Sports v. Nat'l Collegiate Athletic Ass'n

Decision Date20 August 2010
Docket NumberNo. 09-1395.,09-1395.
Citation623 F.3d 281
PartiesWARRIOR SPORTS, INCORPORATED, Plaintiff-Appellant, Athlete's Connection, Plaintiff, v. NATIONAL COLLEGIATE ATHLETIC ASSOCIATION, Defendant-Appellee.
CourtU.S. Court of Appeals — Sixth Circuit

OPINION TEXT STARTS HERE

ARGUED: John J. Bursch, Warner Norcross & Judd LLP, Grand Rapids, MI, for Appellant. Robert J. Wierenga, Miller, Canfield, Paddock and Stone, P.L.C., Ann Arbor, MI, for Appellee. ON BRIEF: John J. Bursch, Charles N. Ash, Aaron D. Lindstrom, Warner Norcross & Judd LLP, Grand Rapids, MI, William R. Jansen, Michael G. Brady, Warner Norcross & Judd LLP, Southfield, MI, for Appellant. Robert J. Wierenga, Gregory L. Curtner, David R. Grand, Kimberly K. Kefalas, Miller Canfield, Paddock and Stone, P.L.C., Ann Arbor, MI, for Appellee.

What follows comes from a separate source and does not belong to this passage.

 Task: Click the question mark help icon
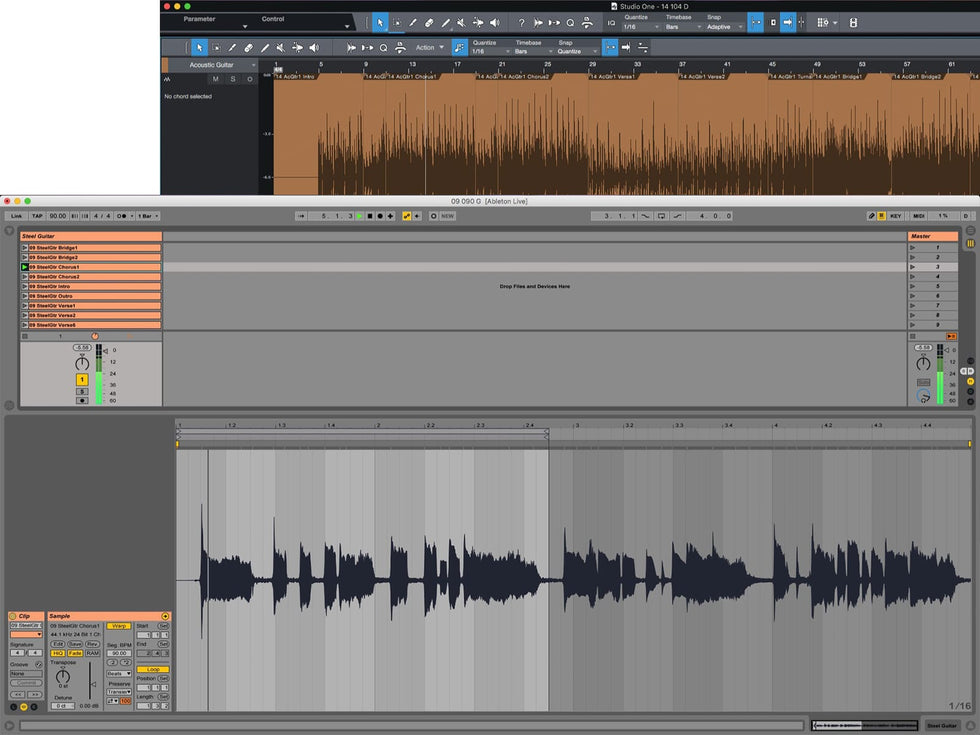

Before: BATCHELDER, Chief Judge; MOORE, and COOK, Circuit Judges.

COOK, Circuit Judge.

Warrior Sports filed suit claiming that, by changing the rule that governs the size of lacrosse stick heads approved for use in NCAA-sanctioned play, the NCAA violated the Sherman Act and tortiously interfered with Warrior's business. After denying Warrior's preliminary injunction request, the district court granted judgment on the pleadings in favor of the NCAA. Warrior appeals, and we affirm.

I.

Defendant-Appellee the National Collegiate Athletic Association (NCAA) sets the rules that govern intercollegiate athletic competitions involving its member schools, including the play and equipment rules for men's lacrosse matches. Other league governing bodies, including the National Federation of High School Sports, adopt and follow the rules set by the NCAA, giving those rules particularly strong influence on the market for lacrosse equipment. Plaintiff-Appellant Warrior Sports, Inc. manufactures and distributes lacrosse sticks.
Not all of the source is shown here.